Kudos to McAuliffe, and South Carolina Governor Niki Haley for calling for the removal of the Confederate flag from the South Carolina capitol grounds.   And darn her for doing it before I could get this blog written and so look good for calling for it first.    I’ve lost two friends so far (well, “un-friended” on Facebook, is that the same?) over their recent sharings of images of the Southern Cross.  I’ll probably unfriend more as this cultural crisis goes on, or be deleted myself because of the views shared here.  So be it.

Heritage not Hate is horseshit.

3 thoughts on ““Be Proud You’re a Nazi” (satire, folks)

  1. Strong words that state a reckoning of how it all really is. We rarely hear this kind of truth-telling, these days. Write more, please. Lots more.

    I grew up in Massachusetts and it was fine. A wonderful childhood. But also an oasis in the 50s. For I did not learn people there ever had slaves, until, if you can believe it, 2008, when I took my Dad to the last remaining Pilgrim homestead in Plymouth. He was in early stages of Alzheimer’s but we both enjoyed the tour and visit, for he loved history. I asked so many questions because one room had the very stones in a wall in a room where people from the Mayflower had spoken together. I even learned Humphrey Bogart and Winston Churchill were descendants of the original owner. Then to my surprise the woman managing the place asked if I’d be a docent there a few hours a week.
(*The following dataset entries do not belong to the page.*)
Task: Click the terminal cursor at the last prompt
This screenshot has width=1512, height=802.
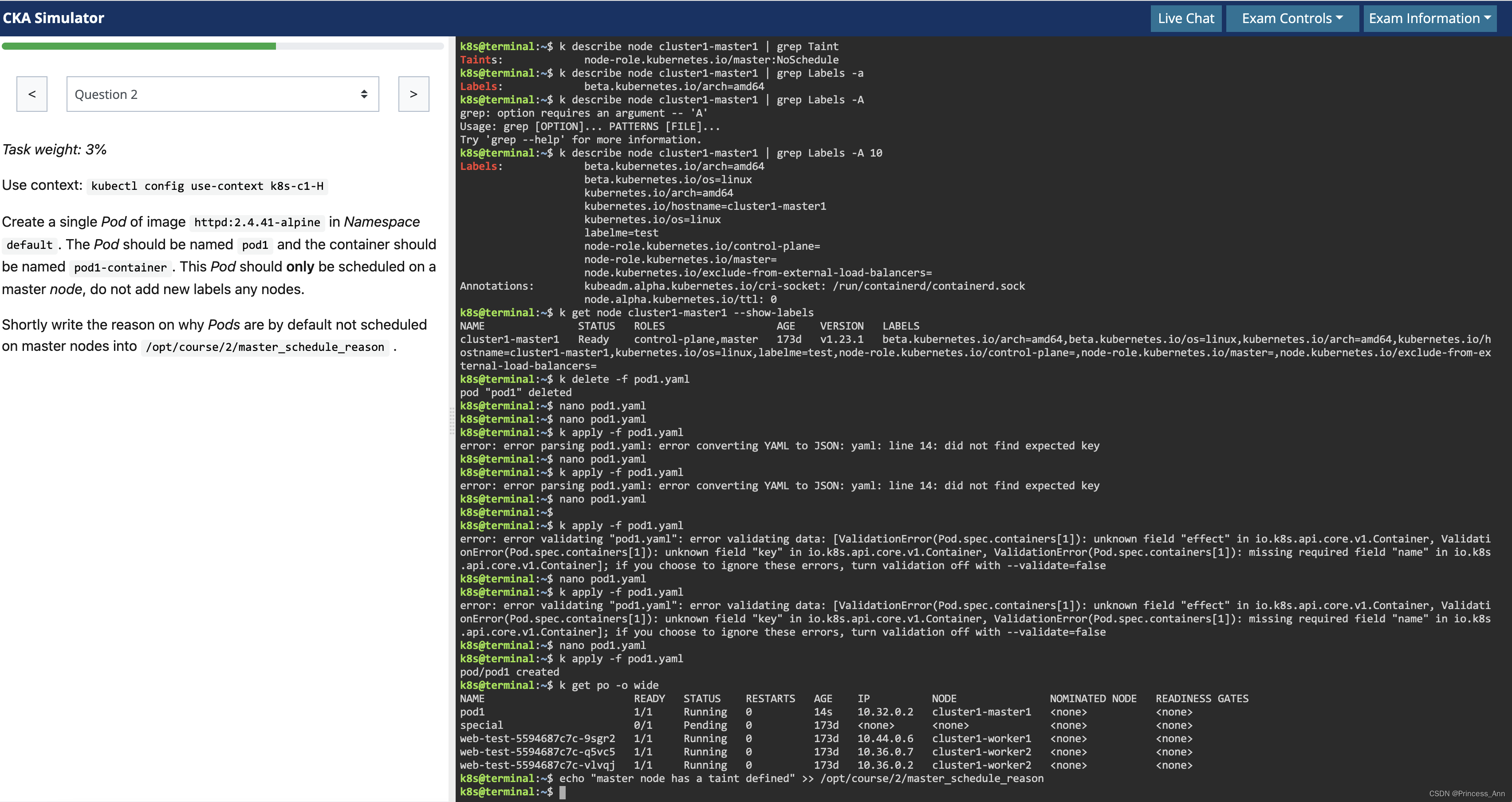Action: click(x=562, y=792)
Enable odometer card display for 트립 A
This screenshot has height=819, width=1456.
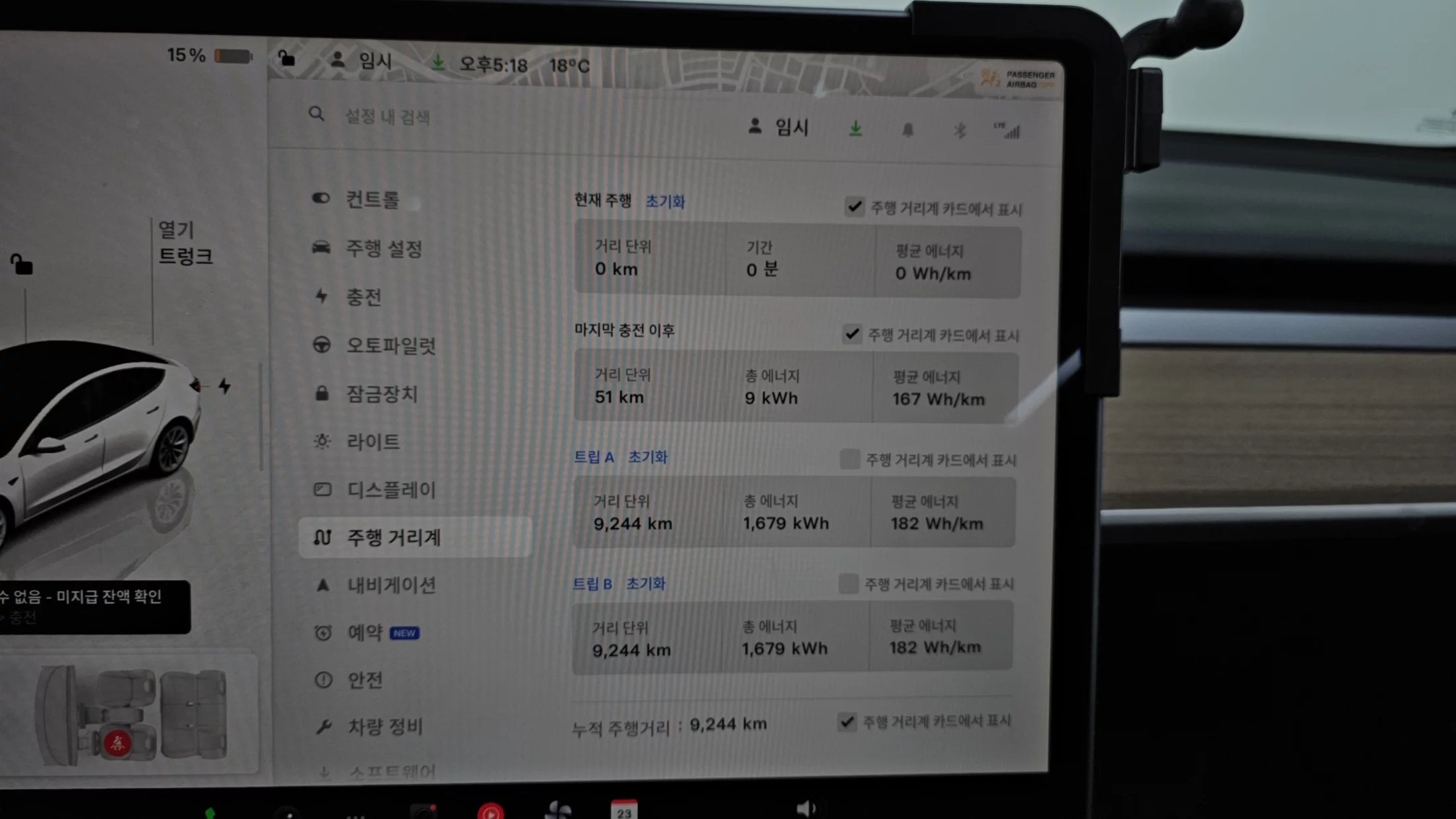[x=849, y=459]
That meant dressing up like a pilgrim, too. I was delighted. She handed me some booklets to study. In each one was a kind of litany about early residents of the town, from William Brewster and William Bradford to John Carver, all buried in the nearby cemetery. And it described how “In 1641 the Massachusetts Bay Colony adopted a code of laws that made slavery legal. It would remain so for the next 140 years.” This shocked me to the core. I had believed in the state all my life as a bastion of freedom. It was also extraordinary this had never been mentioned in my schooling. I had been away much of my adult life. I chose not to be a docent. But to this day the behavior of the Colony toward African Americans and the Pequot, so rabidly wicked, is still a numbing recognition. Our national legacy–God help us.